Cette unité puissante atteint Sisteron des le 18
août. Le 20 à l'aube, Butler lance un détachement
opérationnel "A"où vers Gap, sous
le commandement du capitaine Piddington.
La capitale
des Hautes-Alpes va tomber le soir même par action
combinée des Américains et des maquisards
des Hautes-Alpes.
Des
le lendemain, Piddington rejoindra
la "Task Force Butler" et sera relevé
à Gap par le 1st bataillon du 143th Infantry regt
US du lieutenant-colonel David Frazier, chargé de
pousser sur Grenoble par le col Bayard et le Drac.
Le même
20 août, Butler avait
dépêché un second détachement
opérationnel "C" vers le col de la Croix-Haute
qu'il atteignait i'après-midi même, et où
il rencontrait un important rassemblement de maquisards
de la Drôme, des Hautes-Alpes et de l'Isère.

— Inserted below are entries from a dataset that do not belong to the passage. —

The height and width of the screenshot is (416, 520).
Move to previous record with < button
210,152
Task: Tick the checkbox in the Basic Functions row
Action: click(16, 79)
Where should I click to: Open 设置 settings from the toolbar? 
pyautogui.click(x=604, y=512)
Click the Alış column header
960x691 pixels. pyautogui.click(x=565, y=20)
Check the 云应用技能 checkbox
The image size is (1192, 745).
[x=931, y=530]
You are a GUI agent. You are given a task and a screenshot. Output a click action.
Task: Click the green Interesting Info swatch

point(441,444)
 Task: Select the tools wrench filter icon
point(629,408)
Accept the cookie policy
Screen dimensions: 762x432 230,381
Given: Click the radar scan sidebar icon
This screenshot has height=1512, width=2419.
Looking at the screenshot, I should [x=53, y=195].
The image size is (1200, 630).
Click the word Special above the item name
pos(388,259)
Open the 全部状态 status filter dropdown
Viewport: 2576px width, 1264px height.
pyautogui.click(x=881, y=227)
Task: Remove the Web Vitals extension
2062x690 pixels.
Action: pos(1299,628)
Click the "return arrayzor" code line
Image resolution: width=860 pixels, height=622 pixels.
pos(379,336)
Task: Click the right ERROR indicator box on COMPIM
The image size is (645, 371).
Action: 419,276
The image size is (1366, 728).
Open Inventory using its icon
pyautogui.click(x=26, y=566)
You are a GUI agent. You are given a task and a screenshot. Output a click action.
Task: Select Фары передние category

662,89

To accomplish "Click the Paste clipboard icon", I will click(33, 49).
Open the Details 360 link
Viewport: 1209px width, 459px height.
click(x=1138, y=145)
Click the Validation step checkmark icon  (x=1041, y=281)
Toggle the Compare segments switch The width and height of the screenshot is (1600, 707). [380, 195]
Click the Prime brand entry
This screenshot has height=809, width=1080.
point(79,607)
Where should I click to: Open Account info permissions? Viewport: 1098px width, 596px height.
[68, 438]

Le lieutenant Jacques Ceard,
du Groupement "A" des Hautes-Alpes en profitait
pour aventurer sa reconnaissance jusqu'à Clelles,
sans rencontrer d'Allemands.
Butler
rendait compte à son supérieur, le général
John Dahlquist, commandant la 36th Infantry division
: "Mon avant-garde tient le
col de la Croix-Haute. Le support des partisans est organise
et se renforce."
Mais,
le 21 à quatre heures, Butler reçoit l'ordre
d'opérer une conversion vers l'Ouest à 45°,
afin de rejoindre la vallée du Rhône et d'y
combiner son action sur Montélimar avec les éléments
de tête de la 7th US Army.
Le 22,
la relève du détachement "A" de
Butler est assurée par le 143th Infantry regt US
du lieutenant-colonel Theodor Andrews.
Le colonel
Paul Adams, commandant le 143th
Infantry regt. dont le IIème bataillon a suivi Butler
vers l'Ouest, va se consacrer à l'opération
sur Grenoble, à la fois par le Trièves et
par le col Bayard et le Champsaur.
Si les
éléments de reconnaissance du lieutenant Ceard
se sont hasardés jusqu'à Clelles le 20 dans
l'après-midi, ils ne seront relevés par la
tête du III/143ème RI US que le 21 août
dans la nuit.
Le colonel
Paul Adams, commandant le 143ème
Régiment US, va désormais se consacrer à
l'opération sur Grenoble, convergeant par le Trièves
et par la vallée du Drac, au-delà du col Bayard.
Or,
avant les Américains, sont arrivés à
Clelles, le 19, deux détachements opérationnels
plus forts par leur qualité que par leur effectif.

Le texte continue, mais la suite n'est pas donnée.